El gesto del alcalde de Trinidad inspira una ola de austeridad en la gestión pública. Copa se suma con una drástica rebaja salarial.

La decisión del alcalde de Trinidad, Cristhian Cámara, de reducir su salario en un 40% no ha pasado desapercibida y ha comenzado a generar un efecto dominó en otras autoridades del país. En un acto de austeridad y compromiso con la economía de su municipio, Cámara declaró que era momento de dar el ejemplo desde la administración pública, señalando:
“Los servidores públicos no podemos vivir ajenos a la realidad económica de la gente. Hay que ser coherentes entre lo que se exige y lo que se hace”.
La medida fue anunciada a través de una conferencia de prensa junto a sus colaboradores, donde se detalla que el sueldo del alcalde trinitario sufrirá una drástica reducción con el objetivo de reorientar recursos a servicios esenciales, obras y programas sociales.
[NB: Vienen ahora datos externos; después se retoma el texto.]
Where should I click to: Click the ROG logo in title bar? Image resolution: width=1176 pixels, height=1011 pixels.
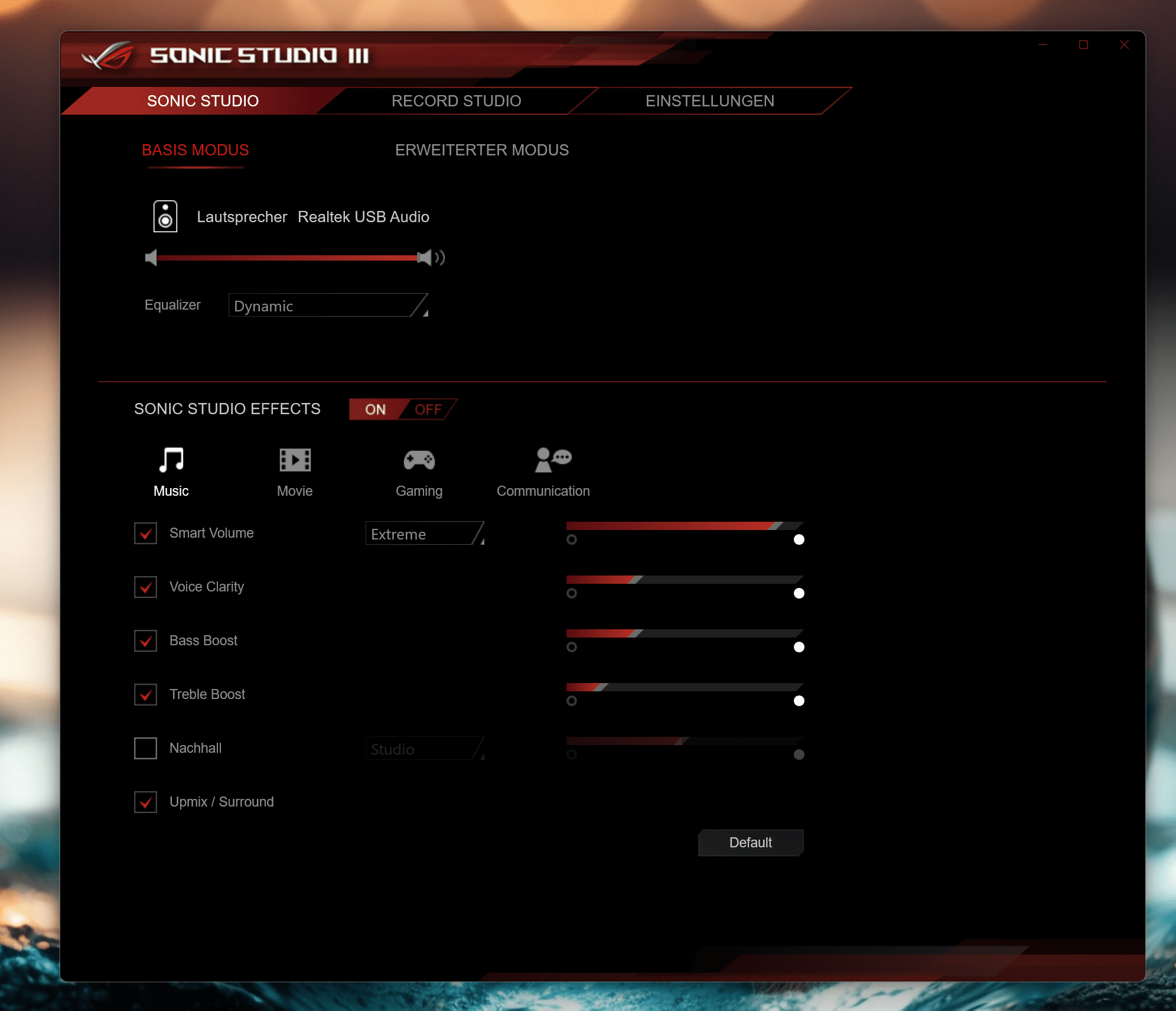tap(107, 56)
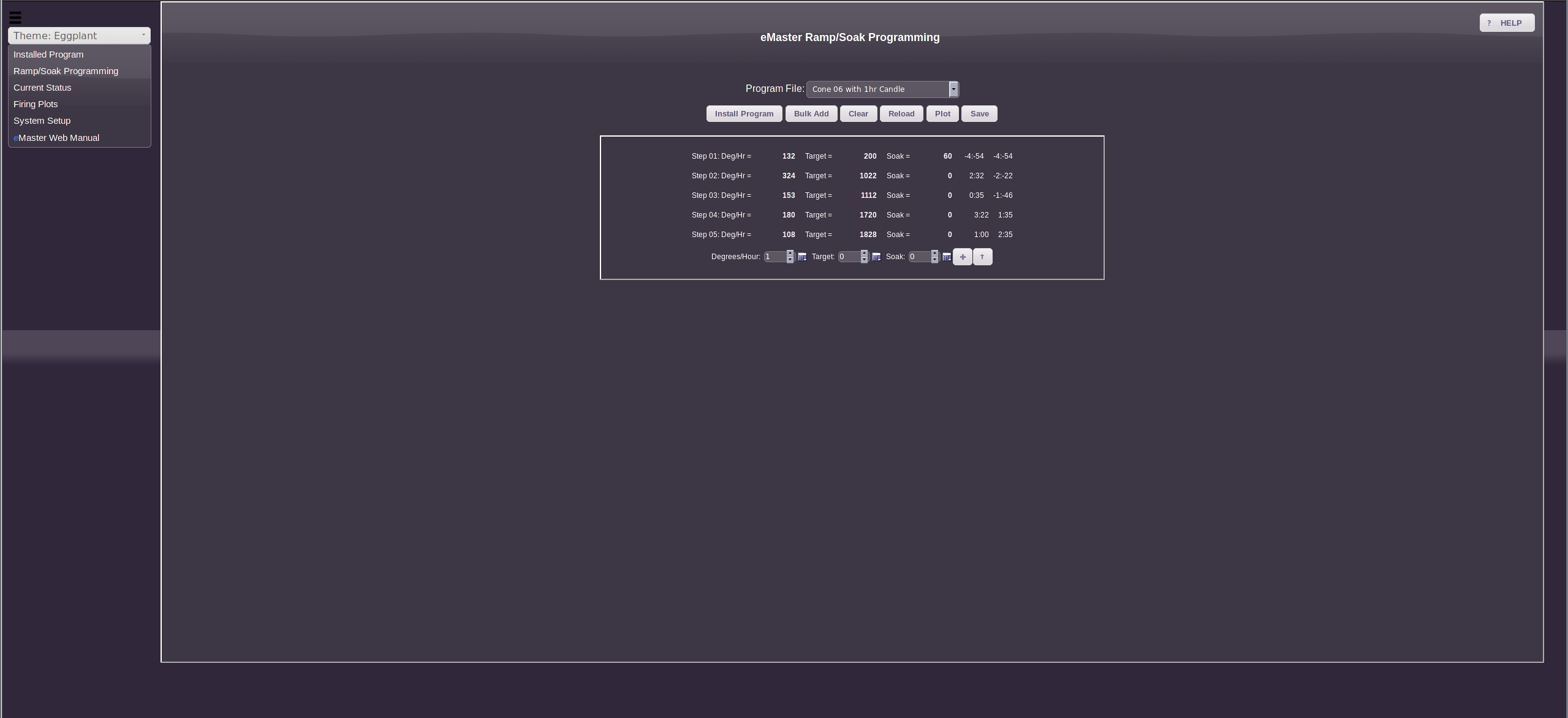
Task: Click the Install Program button
Action: tap(743, 113)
Inspirada en esa misma lógica de coherencia y sensibilidad con las necesidades de la población, la alcaldesa de El Alto, Eva Copa, hizo pública su decisión de reducir su salario a 10 mil bolivianos, cuando su ingreso líquido actual supera los 16 mil. A través de sus redes sociales, Copa afirmó:
“He propuesto reducir mi salario a 10.000 bolivianos y bajar un 30% a ministros, secretarios y directores. Si ganan más de 22.000, deben solidarizarse con el pueblo”.
La alcaldesa alteña hizo esta declaración en el marco de la discusión sobre los costos administrativos y la necesidad de una gestión pública más cercana al pueblo. Copa remarcó que el dinero que se logre ahorrar será destinado a cubrir necesidades urgentes de la población alteña.

Ambos líderes, desde contextos distintos, coinciden en que la política debe servir y no servirse. En tiempos de crisis, las señales desde el poder son claves. Cámara y Copa han optado por asumir personalmente ese compromiso.